It is difficult to know how you’ve signed your token. Though this token has a different “kid” claim on its header than the one your passing for JOSE.JWK.from_map/1.
Does this help? The kid on the token is: ttY6v6AGiOqL+ZaDvyg953iG7RWLTwDVq9+cOa1hrZE=\
Is the technique above the correct way to create a Joken.Signer?
Decode the AWS key set JSON into an Elixir map
Create a JOSE.JWK key set
Create a Joken.Signer from the JOSE.JWK
I cannot see any other technique to create the Joken.Signer except to read the provided AWS key set JSON and observe that both keys in the set list RS256 as the encryption. Then hard code that by using Joken.rs256().
Is it best if we extract the AWS key with the correct kid from the set before creating the JOSE.JWK? (I think that is what @reneerojas has tried.)

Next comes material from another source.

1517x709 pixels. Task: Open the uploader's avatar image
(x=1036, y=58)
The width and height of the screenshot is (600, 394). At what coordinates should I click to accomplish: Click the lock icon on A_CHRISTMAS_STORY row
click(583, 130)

I had to do something similar with Auth0, I ended up just using JOSE directly instead of Joken though.
But anyway, it looks like what you’re missing to me is the fact that the jwks is actually a key set. Meaning you need to get your token from the list before you try to verify. Assuming you only have one key then this should probably do it:
[jwk | _] = JOSE.JWK.from_map(awsJwks)
If not, this is the crazy function that I ended up getting to:
defp jwks_from_binary(jwks_binary) do
with {:ok, map} <- Poison.decode(jwks_binary),
{:ok, keys} when is_list(keys) <- Map.fetch(map, "keys"),
jwks_list when is_list(jwks_list) <- Enum.map(keys, &JOSE.JWK.from_map/1),
jwks when is_list(jwks) <- JOSE.JWK.from(jwks_list) do
{:ok, jwks}
else
_ ->
{:error, :invalid_jwks}
end
end
@Azolo Yeah, the Auth0 JWK set is exactly the same format as the AWS set, so I think we need your function, thanks! How are you verifying after extracting the key? Using Joken for that?

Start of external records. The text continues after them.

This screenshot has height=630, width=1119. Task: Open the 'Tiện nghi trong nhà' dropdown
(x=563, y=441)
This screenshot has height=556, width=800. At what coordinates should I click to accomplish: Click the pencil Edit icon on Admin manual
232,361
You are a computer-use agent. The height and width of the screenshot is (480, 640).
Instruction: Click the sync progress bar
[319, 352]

Well you’re supposed to use the data in the JWT to get the name of the key in the jwks, but I was pretty frustrated at that point, so I just did:
defp check_against_jwks(token, jwks) do
Enum.any?(jwks, fn(jwk) ->
case JOSE.JWT.verify_strict(jwk, ["RS256"], token) do
{true, _, _} -> true
_ -> false
end
end)
end
I’ve stumbled upon the same issue - thanks for the useful answers, which pointed me the right way
I actually took it a little further and got it integrated with Joken:
’ “forked” Joken.Plug and modified line 174 to pass the connection: verified_token = payload_fun.(conn) (see https://github.com/bryanjos/joken/blob/master/lib/joken/plug.ex#L174) Let’s call it Youproject.modifiedJokenPlug
Adjust your router’s verify_function to take on argument: def verify_function(conn) do
and your plug: plug Youproject.modifiedJokenPlug, verify: &Youproject.Router.verify_function/1 (don’t forget, you cb now takes one argument, so it’s /1)
With the connection in the verify function, it is possible to get the claims on the JWT as follows:
["Bearer " <> bearer] = get_req_header(conn, "authorization")
{:ok, claims} = bearer
|> String.split(".")
|> hd
|> Base.decode64!
|> Poison.decode
# claims["kid"] and claims["alg"] are now populated
Load the list of keys (with HTTPoison / auth0 in my case)
matchingKey = Enum.find(keylist["keys"], fn(x) -> x["kid"] == claims["kid"] && x["alg"] == claims["alg"] end)
key = hd(matchingKey["x5c"]) # I assume, the first key in the certificate chain is also the signing one
Format the signing key so Joken understands it (as PEM, using JOSE, going by Joken’s docs here):
a = "-----BEGIN CERTIFICATE-----"
z = "-----END CERTIFICATE-----"
parts = key
|> Stream.unfold(&String.split_at(&1, 64)) # 64 Characters per line
|> Enum.take_while(&(&1 != "")) # Get all remaining chars as well
fkey = a <> "\n" <> Enum.join(parts, "\n") <> "\n" <> z <> "\n" # Join it all to form the PEM
q = JOSE.JWK.from_pem(fkey) # And finally get the signer
Return the verifier
%Joken.Token{}
|> with_json_module(Poison)
|> with_signer(rs256(q))
|> with_validation("aud", &(&1 == "<expected audience>" || Enum.member?(&1, "<expected audience>"))) # Audience claim can be an array, e.g. if you query it for your application while quering profile as well # CHANGE AUDIENCE
|> with_validation("exp", &(&1 > current_time))
|> with_validation("iat", &(&1 <= current_time))
|> with_validation("iss", &(&1 == "https://someone.locale.auth0.com/")) # CHANGE URL
I know it has been more than 3 years, but in case someone ends up here, yes, it’s much simpler with Joken 2.5 with the help of a Joken hook called Joken JWKS.